Серпы сверкали в натруженных крестьянских руках, грустно напевая свою протяжную песню о безысходной нужде и извечной усталости крестьян. Как только солнце скрылось за горизонтом, Ибрагим разогнул спину.

— Да ниспошлет вам аллах здоровья! Если аллаху будет угодно, то приходите и в следующем году на уборку.

— Жатве конец! — радостно воскликнул Хамдан.

— Завтра получим деньги и купим детям все необходимое! — ликовали жнецы.

Зазвучала песня. Слезы радости текли из глаз пожилой женщины.

— Теперь и я смогу купить гостинцы моим внукам, бедным сироткам.

В прошлом году ее сын умер от солнечного удара во время уборки.

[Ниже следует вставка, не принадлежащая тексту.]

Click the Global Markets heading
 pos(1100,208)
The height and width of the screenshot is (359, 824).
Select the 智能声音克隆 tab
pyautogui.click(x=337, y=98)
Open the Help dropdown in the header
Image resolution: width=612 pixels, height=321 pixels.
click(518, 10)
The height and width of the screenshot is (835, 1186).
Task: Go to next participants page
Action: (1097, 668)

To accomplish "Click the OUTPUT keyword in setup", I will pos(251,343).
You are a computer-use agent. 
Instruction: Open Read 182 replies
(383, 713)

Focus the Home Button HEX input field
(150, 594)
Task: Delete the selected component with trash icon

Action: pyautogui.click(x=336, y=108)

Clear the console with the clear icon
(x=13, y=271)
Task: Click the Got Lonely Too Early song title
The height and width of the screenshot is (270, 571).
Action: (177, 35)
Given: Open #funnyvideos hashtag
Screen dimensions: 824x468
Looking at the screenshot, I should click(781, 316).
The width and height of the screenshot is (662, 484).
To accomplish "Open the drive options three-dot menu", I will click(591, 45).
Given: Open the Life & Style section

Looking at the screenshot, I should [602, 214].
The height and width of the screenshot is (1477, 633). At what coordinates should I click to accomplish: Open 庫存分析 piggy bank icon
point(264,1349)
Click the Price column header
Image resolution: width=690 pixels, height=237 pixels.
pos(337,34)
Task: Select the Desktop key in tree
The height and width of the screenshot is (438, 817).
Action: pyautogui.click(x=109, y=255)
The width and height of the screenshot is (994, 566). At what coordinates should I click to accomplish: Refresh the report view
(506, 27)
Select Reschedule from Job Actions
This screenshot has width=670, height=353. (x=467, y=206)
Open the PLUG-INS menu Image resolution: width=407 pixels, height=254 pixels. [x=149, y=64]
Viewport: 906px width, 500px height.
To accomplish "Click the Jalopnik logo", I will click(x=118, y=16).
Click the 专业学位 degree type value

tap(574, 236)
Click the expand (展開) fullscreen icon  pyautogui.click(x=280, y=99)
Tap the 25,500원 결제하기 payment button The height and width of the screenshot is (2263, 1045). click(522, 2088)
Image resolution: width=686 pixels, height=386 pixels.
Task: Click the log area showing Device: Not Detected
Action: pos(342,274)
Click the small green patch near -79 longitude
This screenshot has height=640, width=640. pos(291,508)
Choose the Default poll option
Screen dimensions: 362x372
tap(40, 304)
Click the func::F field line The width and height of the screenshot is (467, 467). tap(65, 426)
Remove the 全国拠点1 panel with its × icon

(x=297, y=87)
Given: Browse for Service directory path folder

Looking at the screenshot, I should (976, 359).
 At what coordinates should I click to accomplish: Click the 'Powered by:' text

— А вы пойте, — говорила она, — не обращайте внимания на меня. Я не хочу портить вам праздник.

Под звуки свирели и дудки крестьяне с песнями возвратились в деревню. В доме Ибрагима их ждал ужин. К положенному бургулю и луку Фатима каждому добавила еще по миске айрана.

Стоял тихий теплый вечер. Ярко сверкали звезды, вселяя в душу покой и надежду. Ибрагим пошел к старосте за деньгами. Там же собрались все крестьяне. Староста вытащил из-за пояса деньги и, прежде чем их раздать, принялся рассказывать:

— Клянусь аллахом, когда мы ехали к хаджи за деньгами, нам повстречалась целая стая волков. Это было недалеко от Джуб Ассафа. Один аллах знает, почему они не напали на нас. Видно, сыты были.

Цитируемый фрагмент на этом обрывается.